Import and create a ConfigObject at the module level in your test_student.py:

from pytest_prairielearn_grader import ConfigObject
from pytest_prairielearn_grader.fixture import StudentFixture
import pytest

# Module-level configuration - detected automatically by the plugin
autograder_config = ConfigObject(
    sandbox_timeout=2.0,
    import_whitelist=["numpy", "pandas"],
    builtin_whitelist=["len", "range", "sum", "print"],
    starting_vars={"coefficient": 10, "threshold": 5.0},
    names_for_user=["coefficient", "threshold"],
)

@pytest.mark.grading_data(name="Test with Config", points=5)
def test_with_config(sandbox: StudentFixture) -> None:
    # Configuration is automatically applied
    result = sandbox.query_function("process", data)
    assert result == expected_value

ConfigObject Parameters

All parameters are optional with sensible defaults:

  • sandbox_timeout (float, default=1.0): Timeout in seconds for sandbox initialization and operations
  • import_whitelist (list[str] | None): Allowed import modules (whitelist mode)
  • import_blacklist (list[str] | None): Blocked import modules (blacklist mode)
  • builtin_whitelist (list[str] | None): Allowed builtin functions
  • names_for_user (list[str] | None): List of variable names to inject into student code
  • student_code_pattern (str, default="student_code*.py"): Glob pattern for finding student files
  • starting_vars (dict[str, Any], default={}): Dictionary of variable values to provide for injection

How variable injection works:

  • Only variables listed in names_for_user are injected into the student code namespace
  • Values are resolved in this priority order:
    1. Highest: Variables defined in setup_code.py execution
    2. Medium: Values from ConfigObject.starting_vars
    3. Lowest: Values from data.json params
  • If names_for_user is not specified, no variables are injected (prevents variable leaking)
  • starting_vars provides values but does NOT automatically inject them - variables must still be listed in names_for_user

Configuration Priority

When ConfigObject is defined, it overrides all other configuration sources:

  1. Highest priority: ConfigObject (when autograder_config variable exists)
  2. Medium priority: Module-level variables (e.g., sandbox_timeout = 2.0)
  3. Lowest priority: data.json params from PrairieLearn
# This ConfigObject overrides everything
autograder_config = ConfigObject(
    sandbox_timeout=3.0,  # Overrides module-level timeout
    import_whitelist=["numpy"],  # Overrides data.json import_whitelist
    starting_vars={"x": 10},  # Overrides data.json params["x"]
    names_for_user=["x"],
)

WRITTEN EXERCISE 1: Format the records from the line containing "The image size is (1280, 687)." through the line containing "click(x=277, y=31)" as a Markdown table with the columns "No." and "Line", and omit blank lines.
The excerpt on ConfigObject configuration and the records that follow are independent of each other.

Lines of data:
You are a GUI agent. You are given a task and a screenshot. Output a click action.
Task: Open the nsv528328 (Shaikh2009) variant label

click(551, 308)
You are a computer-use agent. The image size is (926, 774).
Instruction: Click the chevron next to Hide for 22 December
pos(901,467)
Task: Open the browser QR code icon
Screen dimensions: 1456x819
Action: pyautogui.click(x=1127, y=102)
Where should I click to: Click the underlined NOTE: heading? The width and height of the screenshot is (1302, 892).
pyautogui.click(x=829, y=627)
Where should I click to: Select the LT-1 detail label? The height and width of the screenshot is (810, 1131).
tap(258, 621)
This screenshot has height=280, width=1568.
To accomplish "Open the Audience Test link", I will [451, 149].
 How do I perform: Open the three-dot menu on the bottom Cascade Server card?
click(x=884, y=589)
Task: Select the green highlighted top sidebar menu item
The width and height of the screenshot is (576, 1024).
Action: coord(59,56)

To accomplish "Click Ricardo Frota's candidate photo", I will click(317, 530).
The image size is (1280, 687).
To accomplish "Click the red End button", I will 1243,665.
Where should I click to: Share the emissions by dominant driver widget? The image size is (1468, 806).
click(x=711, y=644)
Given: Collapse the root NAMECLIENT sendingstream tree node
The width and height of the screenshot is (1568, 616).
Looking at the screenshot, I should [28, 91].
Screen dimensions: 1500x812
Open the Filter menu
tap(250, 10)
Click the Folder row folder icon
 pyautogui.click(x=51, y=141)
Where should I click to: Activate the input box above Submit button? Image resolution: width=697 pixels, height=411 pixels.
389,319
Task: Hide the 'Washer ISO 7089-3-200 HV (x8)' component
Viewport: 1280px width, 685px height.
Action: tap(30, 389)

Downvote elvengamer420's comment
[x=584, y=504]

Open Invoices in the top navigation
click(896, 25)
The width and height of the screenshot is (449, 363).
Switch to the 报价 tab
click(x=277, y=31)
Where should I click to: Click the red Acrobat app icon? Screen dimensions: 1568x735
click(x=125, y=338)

WRITTEN EXERCISE 2:
Answer the following questions about the ConfigObject documentation:
(a) What is the default value of sandbox_timeout?
(b) During variable injection, which source of values has the lowest priority?
(c) What happens if names_for_user is not specified?

EXPECTED ANSWER 1:
| No. | Line |
|---|---|
| 1 | The image size is (1280, 687). |
| 2 | To accomplish "Click the red End button", I will 1243,665. |
| 3 | Where should I click to: Share the emissions by dominant driver widget? The image size is (1468, 806). |
| 4 | click(x=711, y=644) |
| 5 | Given: Collapse the root NAMECLIENT sendingstream tree node |
| 6 | The width and height of the screenshot is (1568, 616). |
| 7 | Looking at the screenshot, I should [28, 91]. |
| 8 | Screen dimensions: 1500x812 |
| 9 | Open the Filter menu |
| 10 | tap(250, 10) |
| 11 | Click the Folder row folder icon |
| 12 |  pyautogui.click(x=51, y=141) |
| 13 | Where should I click to: Activate the input box above Submit button? Image resolution: width=697 pixels, height=411 pixels. |
| 14 | 389,319 |
| 15 | Task: Hide the 'Washer ISO 7089-3-200 HV (x8)' component |
| 16 | Viewport: 1280px width, 685px height. |
| 17 | Action: tap(30, 389) |
| 18 | Downvote elvengamer420's comment |
| 19 | [x=584, y=504] |
| 20 | Open Invoices in the top navigation |
| 21 | click(896, 25) |
| 22 | The width and height of the screenshot is (449, 363). |
| 23 | Switch to the 报价 tab |
| 24 | click(x=277, y=31) |

EXPECTED ANSWER 2:
(a) 1.0 seconds.
(b) The params in data.json.
(c) No variables are injected.